Winter in Kashmir has its distinct phases.
It begins with a mild chill that grows slowly and enters into the 40-day-long Chillai Kalan, the harshest phase which begins on December 21 every year. The legend is that the earth goes dead in Chillai Kalan; the air is the coldest and the water freezing. The snow is thicker and drier, and lasts till the warmth of spring pushes its way up, thawing the frozen life of the Valley. It is followed by Chillai Khorud, when the snowflakes are watery and have a shorter life. Ten days of Chillai Bachi – the winter's child – is next. Next comes a fortnight of Ganda Bahar, literally the dirty spring, when rains drag the sludgy remains of the winter on to the streets.
Winter turns Kashmir's inhabitants to a state of hibernation; they huddle around wood stoves, go to bed early and wake up late, and carry the warmth of kangris (small charcoal stoves) inside their traditional pherans.

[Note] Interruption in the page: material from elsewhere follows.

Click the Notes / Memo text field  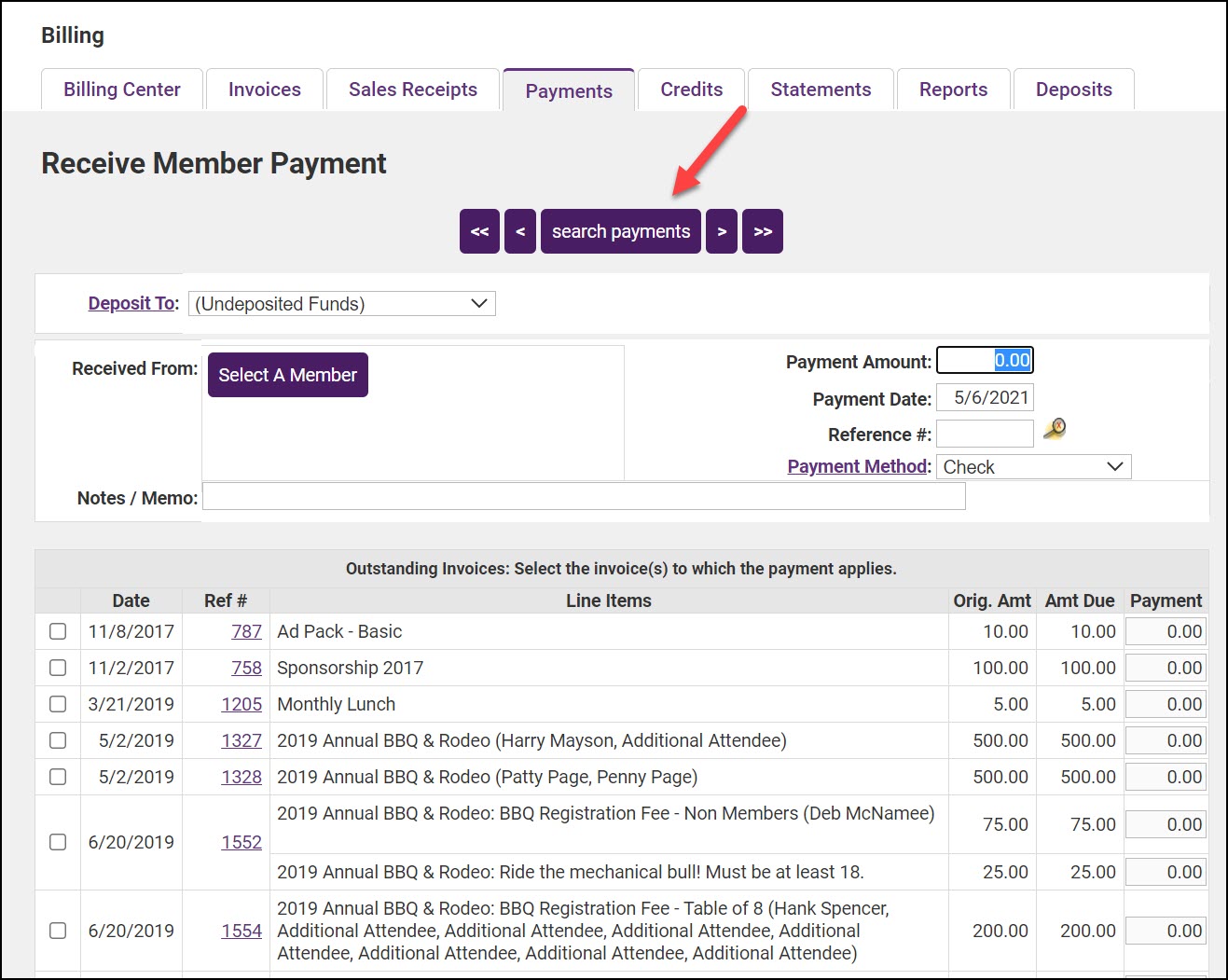pos(584,497)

Though snowed-out roads and long power cuts always accompanied the whiteout, winter in Kashmir's villages somehow seemed less harsh then. Perhaps that is a young boy's memory of winter — of munching snow and plucking an icicle to eat, things which would earn a rare scolding from my grandmother. Every time my ice-cold hands would give me away, I would promise never to touch snow again. But I would always break the promise.